* _EXERCISE INSTRUCTIONS_
Among the records below, the line containing "- Rafting (610, 1809)" marks the start. Output it and all lines after it exactly.

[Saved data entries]
▬▬▬

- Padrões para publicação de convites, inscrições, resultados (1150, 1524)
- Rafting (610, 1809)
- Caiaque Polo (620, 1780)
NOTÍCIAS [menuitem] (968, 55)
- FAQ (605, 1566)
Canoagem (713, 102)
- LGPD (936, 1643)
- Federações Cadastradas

▬▬▬

* _PROBLEM SOLUTION_
- Rafting (610, 1809)
- Caiaque Polo (620, 1780)
NOTÍCIAS [menuitem] (968, 55)
- FAQ (605, 1566)
Canoagem (713, 102)
- LGPD (936, 1643)
- Federações Cadastradas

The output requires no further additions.